Encephalitis occupies a position of increasing importance owing to several developments:

1. wider availability of effective pharmacotherapy against several important pathogens;

2. the increasing prevalence of encephalitic disease in the setting of immunosuppressive syndromes;

3. greater recognition of the epidemiological importance of encephalitis in the developing world.

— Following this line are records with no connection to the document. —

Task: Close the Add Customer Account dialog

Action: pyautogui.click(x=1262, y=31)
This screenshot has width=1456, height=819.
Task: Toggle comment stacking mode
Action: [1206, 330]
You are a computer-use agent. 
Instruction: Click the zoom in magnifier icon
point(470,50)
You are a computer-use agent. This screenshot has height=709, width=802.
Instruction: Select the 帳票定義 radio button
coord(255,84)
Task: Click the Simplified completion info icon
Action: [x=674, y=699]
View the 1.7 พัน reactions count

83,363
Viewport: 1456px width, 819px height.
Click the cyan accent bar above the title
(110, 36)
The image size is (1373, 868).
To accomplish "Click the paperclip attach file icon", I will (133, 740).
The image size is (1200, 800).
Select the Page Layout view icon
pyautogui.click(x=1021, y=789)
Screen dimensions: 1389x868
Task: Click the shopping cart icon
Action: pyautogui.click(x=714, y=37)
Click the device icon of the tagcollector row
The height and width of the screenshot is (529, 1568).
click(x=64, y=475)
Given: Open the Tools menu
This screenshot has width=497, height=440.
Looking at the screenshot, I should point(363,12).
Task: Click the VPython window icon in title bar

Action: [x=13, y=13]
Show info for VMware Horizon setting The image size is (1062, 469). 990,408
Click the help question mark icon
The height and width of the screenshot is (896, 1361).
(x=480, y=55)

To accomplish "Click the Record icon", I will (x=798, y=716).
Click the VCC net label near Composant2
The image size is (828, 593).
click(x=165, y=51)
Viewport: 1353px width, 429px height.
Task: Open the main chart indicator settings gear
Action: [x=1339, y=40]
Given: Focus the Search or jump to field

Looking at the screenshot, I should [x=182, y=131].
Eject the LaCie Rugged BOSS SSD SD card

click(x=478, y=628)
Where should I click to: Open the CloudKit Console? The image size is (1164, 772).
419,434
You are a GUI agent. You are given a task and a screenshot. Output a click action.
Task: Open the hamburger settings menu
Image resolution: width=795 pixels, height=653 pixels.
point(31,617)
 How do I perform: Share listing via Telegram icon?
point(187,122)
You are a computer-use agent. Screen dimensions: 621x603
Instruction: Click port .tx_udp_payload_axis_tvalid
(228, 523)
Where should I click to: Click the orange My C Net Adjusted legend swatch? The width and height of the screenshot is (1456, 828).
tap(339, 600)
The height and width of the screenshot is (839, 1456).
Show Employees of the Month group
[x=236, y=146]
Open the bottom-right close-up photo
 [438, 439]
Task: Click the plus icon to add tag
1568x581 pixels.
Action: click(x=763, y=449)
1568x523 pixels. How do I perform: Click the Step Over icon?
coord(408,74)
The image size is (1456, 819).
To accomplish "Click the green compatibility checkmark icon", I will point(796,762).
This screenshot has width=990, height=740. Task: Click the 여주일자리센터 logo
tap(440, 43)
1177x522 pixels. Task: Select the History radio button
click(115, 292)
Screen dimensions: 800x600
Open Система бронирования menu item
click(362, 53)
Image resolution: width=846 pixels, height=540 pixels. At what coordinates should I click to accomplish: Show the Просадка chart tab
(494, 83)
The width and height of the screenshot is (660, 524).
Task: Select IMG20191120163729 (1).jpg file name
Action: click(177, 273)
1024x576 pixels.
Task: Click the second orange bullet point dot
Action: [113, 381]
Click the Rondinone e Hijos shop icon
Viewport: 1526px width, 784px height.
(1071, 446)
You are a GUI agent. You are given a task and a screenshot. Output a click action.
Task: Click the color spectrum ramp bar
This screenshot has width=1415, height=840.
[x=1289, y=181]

The 'acute encephalitis syndrome' features a triad of fever, head pain, and neurological dysfunction. General pathophysiology

The term encephalitis encompasses a diverse spectrum of infectious and non-infectious illnesses that range in clinical severity from the benign to the rapidly lethal. Inflammation of neural parenchyma is the cardinal pathological feature, and demonstration of pleocytosis on examination of cerebrospinal fluid is an essential step in confirming the diagnosis in the appropriate clinical setting. When encephalitis occurs in concert with inflammation of the coverings of the brain or its myelinated neural tracts, the terms meningoencephalitis and encephalomyelitis respectively are appropriately applied. The neurological damage resulting from encephalitis may result from three general mechanisms: direct cytotoxic effects of specific pathogens, damage resulting from the host's immunological response, and non-specific secondary injury mechanisms such as cerebral edema and vascular obstruction. In large part secondary injury mechanisms exacerbate neurological damage by superimposing hypoxia-ischemia. Most encephalitides are infectious illnesses. As with infectious disease in general, the spectrum of causal agents will depend on the socio-economic and geographic milieu. For example, in the developing world, primary central nervous system infections or systemic infections with prominent central nervous system involvement dominate neurological illness in general, particularly among adolescents and young adults. Parainfectious (or postvaccinial) encephalitis and paraneoplastic encephalitis are rare conditions, characterized by diffuse neurological damage, that are believed to result from unusual manifestations of the immunological response to foreign antigens or other related mechanisms.